**Selected text**
* * * * * * * * *

Assuming our input \(x\) has the shape (batch, seq_len, d_model), for RMS Layer Normalization, like LN, we normalize across the feature dimension (d_model). We use the root mean square of the feature values for each data point in the sequence. This method is computationally efficient and can be more robust to outliers.

Computational Complexity and Memory Requirements

Batch Norm: Requires storage of running statistics, making it harder to parallelize.
Layer Norm: Less computationally intensive as no running statistics are needed.
RMSNorm: Even less computationally intensive than LayerNorm due to no re-centering.

Use-cases and Recommendations

Batch Normalization: This technique is particularly strong in convolutional architectures where batch sizes are often large enough for the mean and variance estimates to be reliable. However, it's not ideal for models like RNNs and Transformers where sequence lengths can vary. Its reliance on running statistics also poses challenges for online learning scenarios and can add complexity when attempting to parallelize the model across multiple devices.

* * * * * * * * *

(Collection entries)
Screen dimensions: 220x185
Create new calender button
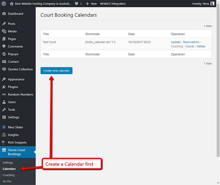tap(56, 70)
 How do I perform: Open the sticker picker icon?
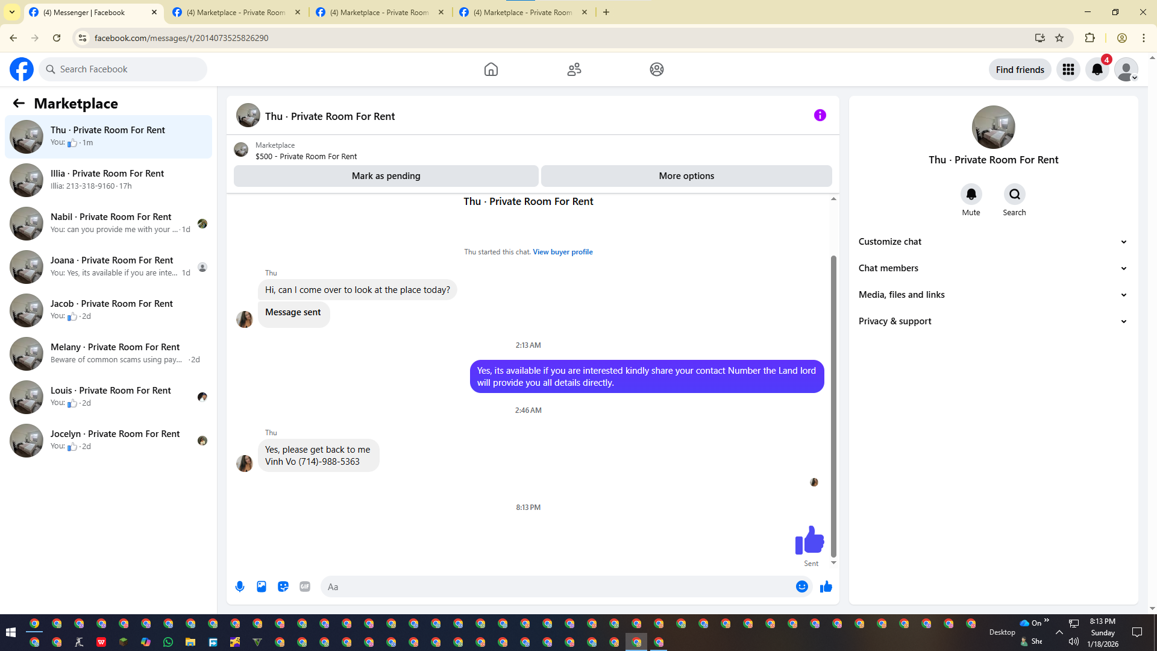(x=283, y=587)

* * * * * * * * *

**What to do**
Print the passage on normalization methods word for word, everything from "Assuming our input" down to "harder to parallelize.". Rely only on the text about normalization methods, not on the items.

**Expected answer**
Assuming our input \(x\) has the shape (batch, seq_len, d_model), for RMS Layer Normalization, like LN, we normalize across the feature dimension (d_model). We use the root mean square of the feature values for each data point in the sequence. This method is computationally efficient and can be more robust to outliers.

Computational Complexity and Memory Requirements

Batch Norm: Requires storage of running statistics, making it harder to parallelize.